Pero la acción no era su único deporte político. Este corpulento hombre de aguda sensibilidad también era un extraordinario intelectual. Con sus escritos aportó a los diferentes debates que sobrevolaban la época: la secularización de la educación, la democratización del ejército y la organización en cooperativas de los sindicatos, entre otros. Sus obras más trascendentales: La instrucción moral en la escuela, Historia Socialista de la Revolución Francesa y Socialismo y Libertad. Como dato colateral, pero no menor: fundó el diario L'Humanité, en un principio, órgano oficial del Partido Socialista, y luego, en los años veinte, del Partido Comunista.

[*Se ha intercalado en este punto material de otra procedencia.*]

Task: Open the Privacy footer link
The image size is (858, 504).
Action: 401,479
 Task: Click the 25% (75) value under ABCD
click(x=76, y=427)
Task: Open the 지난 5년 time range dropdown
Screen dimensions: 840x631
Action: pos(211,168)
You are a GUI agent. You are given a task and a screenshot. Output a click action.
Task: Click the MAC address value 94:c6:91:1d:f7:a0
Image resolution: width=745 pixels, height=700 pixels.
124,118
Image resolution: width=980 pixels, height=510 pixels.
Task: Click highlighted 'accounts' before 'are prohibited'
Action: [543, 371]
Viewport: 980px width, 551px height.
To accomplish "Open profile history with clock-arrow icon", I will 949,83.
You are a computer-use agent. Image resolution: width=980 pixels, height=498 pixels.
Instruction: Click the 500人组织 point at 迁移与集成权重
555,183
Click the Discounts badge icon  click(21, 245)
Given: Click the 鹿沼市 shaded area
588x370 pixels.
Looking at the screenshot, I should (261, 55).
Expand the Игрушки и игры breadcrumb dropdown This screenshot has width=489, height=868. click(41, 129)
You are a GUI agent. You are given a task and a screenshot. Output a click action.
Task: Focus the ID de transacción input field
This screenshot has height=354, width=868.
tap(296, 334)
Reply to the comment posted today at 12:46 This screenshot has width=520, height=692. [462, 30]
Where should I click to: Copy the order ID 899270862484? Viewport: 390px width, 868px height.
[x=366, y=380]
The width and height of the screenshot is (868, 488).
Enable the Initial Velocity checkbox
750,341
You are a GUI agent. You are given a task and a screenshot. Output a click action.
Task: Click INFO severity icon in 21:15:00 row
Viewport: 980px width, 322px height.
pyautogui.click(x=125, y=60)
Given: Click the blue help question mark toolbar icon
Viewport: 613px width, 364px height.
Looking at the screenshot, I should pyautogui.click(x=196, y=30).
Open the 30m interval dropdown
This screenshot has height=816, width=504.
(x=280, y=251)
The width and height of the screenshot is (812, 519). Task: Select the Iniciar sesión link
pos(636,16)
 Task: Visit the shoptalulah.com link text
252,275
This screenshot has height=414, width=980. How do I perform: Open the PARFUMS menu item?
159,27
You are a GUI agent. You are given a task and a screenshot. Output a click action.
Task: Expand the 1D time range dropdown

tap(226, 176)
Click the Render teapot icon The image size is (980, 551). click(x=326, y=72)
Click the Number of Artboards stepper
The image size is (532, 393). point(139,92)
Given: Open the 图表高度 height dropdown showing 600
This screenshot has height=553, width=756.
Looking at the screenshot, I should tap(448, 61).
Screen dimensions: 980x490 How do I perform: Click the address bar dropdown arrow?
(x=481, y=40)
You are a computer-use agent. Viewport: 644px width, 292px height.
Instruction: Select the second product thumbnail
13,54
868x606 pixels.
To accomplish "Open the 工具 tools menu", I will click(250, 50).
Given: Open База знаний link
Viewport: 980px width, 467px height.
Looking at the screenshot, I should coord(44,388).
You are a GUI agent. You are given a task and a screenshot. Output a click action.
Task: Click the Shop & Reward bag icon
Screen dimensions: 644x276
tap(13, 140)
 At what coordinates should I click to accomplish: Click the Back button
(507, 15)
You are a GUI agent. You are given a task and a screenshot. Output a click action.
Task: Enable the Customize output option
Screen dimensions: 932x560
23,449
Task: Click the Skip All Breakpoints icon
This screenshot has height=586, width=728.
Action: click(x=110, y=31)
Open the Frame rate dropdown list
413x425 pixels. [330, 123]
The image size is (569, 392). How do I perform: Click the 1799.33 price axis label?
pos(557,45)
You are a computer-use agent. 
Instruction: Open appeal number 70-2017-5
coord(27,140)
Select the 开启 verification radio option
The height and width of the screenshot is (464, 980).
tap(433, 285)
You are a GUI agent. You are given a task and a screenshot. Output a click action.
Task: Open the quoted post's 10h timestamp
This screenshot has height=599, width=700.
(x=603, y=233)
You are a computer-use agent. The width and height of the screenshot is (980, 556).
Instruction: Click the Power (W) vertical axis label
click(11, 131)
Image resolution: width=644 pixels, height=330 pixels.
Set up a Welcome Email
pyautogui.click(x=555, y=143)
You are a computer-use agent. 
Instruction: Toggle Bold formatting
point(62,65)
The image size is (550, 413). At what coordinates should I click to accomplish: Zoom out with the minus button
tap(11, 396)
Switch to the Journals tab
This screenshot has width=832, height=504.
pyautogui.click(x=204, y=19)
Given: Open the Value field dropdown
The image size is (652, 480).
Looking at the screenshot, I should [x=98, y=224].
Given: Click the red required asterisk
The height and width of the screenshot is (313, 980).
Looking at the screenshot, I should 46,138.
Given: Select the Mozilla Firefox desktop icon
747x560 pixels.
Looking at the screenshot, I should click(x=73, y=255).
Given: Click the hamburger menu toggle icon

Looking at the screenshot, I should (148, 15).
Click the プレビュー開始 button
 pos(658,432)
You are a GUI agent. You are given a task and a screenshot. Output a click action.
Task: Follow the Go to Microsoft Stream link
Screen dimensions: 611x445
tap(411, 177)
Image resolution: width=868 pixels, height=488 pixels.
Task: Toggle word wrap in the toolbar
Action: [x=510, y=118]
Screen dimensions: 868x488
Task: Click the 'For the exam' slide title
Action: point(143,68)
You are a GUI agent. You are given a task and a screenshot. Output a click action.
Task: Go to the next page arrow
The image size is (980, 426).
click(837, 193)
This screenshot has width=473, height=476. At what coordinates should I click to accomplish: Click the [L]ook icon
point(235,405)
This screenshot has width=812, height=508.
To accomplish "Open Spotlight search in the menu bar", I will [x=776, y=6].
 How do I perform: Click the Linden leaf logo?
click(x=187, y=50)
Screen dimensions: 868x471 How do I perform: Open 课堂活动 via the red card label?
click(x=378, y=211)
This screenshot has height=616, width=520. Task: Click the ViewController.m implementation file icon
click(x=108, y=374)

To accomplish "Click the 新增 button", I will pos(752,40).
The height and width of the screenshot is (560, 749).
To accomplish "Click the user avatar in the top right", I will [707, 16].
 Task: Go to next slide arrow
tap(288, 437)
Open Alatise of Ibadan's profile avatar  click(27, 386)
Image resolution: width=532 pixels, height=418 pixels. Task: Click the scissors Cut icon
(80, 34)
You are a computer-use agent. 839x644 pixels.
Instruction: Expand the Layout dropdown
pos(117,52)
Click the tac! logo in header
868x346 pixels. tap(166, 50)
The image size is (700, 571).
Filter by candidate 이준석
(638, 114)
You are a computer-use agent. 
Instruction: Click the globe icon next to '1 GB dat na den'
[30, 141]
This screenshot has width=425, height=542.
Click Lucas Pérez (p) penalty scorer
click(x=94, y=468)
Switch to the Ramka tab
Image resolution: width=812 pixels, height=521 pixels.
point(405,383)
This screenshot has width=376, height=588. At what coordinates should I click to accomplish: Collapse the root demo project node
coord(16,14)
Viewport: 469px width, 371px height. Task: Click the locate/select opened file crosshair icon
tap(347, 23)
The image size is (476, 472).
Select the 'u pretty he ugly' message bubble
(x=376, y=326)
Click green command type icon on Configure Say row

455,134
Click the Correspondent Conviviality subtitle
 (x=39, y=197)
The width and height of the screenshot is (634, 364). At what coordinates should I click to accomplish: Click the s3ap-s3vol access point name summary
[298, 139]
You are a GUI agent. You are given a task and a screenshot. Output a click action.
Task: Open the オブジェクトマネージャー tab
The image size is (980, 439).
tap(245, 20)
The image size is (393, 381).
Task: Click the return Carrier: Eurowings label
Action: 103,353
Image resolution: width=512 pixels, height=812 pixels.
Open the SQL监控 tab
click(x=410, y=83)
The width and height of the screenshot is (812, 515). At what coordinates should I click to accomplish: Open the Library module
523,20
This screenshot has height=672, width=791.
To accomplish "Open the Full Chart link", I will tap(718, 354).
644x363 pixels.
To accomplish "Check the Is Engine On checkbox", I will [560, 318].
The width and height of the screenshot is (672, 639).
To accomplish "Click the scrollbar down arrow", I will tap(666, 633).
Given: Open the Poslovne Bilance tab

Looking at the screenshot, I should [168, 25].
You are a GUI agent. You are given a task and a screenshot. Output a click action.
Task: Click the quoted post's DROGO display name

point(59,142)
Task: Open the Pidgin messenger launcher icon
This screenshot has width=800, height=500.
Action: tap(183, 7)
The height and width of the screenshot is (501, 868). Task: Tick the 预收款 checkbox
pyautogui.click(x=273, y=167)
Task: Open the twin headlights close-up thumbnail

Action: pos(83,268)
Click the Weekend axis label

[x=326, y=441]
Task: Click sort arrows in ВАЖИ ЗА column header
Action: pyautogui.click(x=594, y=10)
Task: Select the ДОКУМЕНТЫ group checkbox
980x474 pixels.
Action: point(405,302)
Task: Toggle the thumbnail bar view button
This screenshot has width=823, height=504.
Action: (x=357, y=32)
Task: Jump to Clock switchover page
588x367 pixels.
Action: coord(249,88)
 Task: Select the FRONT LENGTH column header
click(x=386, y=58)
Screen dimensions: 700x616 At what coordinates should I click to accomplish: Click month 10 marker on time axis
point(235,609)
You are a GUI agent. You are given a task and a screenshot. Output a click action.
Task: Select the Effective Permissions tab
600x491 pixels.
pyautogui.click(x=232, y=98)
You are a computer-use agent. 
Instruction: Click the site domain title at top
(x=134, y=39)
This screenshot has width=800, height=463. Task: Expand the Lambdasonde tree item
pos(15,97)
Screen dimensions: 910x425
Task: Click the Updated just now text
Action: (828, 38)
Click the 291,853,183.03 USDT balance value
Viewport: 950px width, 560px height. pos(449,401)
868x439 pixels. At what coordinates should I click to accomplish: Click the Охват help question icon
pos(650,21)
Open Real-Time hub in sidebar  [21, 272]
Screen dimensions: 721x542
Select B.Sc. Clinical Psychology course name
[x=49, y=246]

El periódico persiste hasta hoy, aunque sin ningún vínculo estrecho con dichas fuerzas políticas.
El siglo XX tardaría varias décadas en sacar a la luz un personaje de su envergadura, que conjugara socialismo, libertad y democracia. Con el mismo idealismo fecundo, Salvador Allende Gossens intentó materializar el sueño de un Chile más justo y equitativo. Pero, otra vez, las fuerzas oscuras de la reacción se lo impidieron. Y el desenlace, como si la historia estuviese empecinada en martirizar a estos intérpretes de las mayorías populares, también estaría dominado por la tragedia: el presidente andino, en medio del asedio militar por parte de los golpistas a La Casa de la Moneda, le dará fin a su propia vida con el fusil AK 47 que le había obsequiado Fidel Castro.
Hoy reposa en el Panteón de París. Es vecino de Voltaire, Rousseau y Víctor Hugo. Su entrañable amigo, Émile Zola, para no perder el arte de conversar, lo sigue desde cerca; a tan solo unos metros. Por las noches, según cuentan los vigilantes del lugar, se escucha a una voz tronar: “La violencia es una debilidad”. Es él, que, incansable y tenaz, sigue pregonando la paz. Pero, como atestiguan la Franja de Gaza y Ucrania, parece que nadie lo oye.
En eso anda, un siglo después: Jean Jaurès.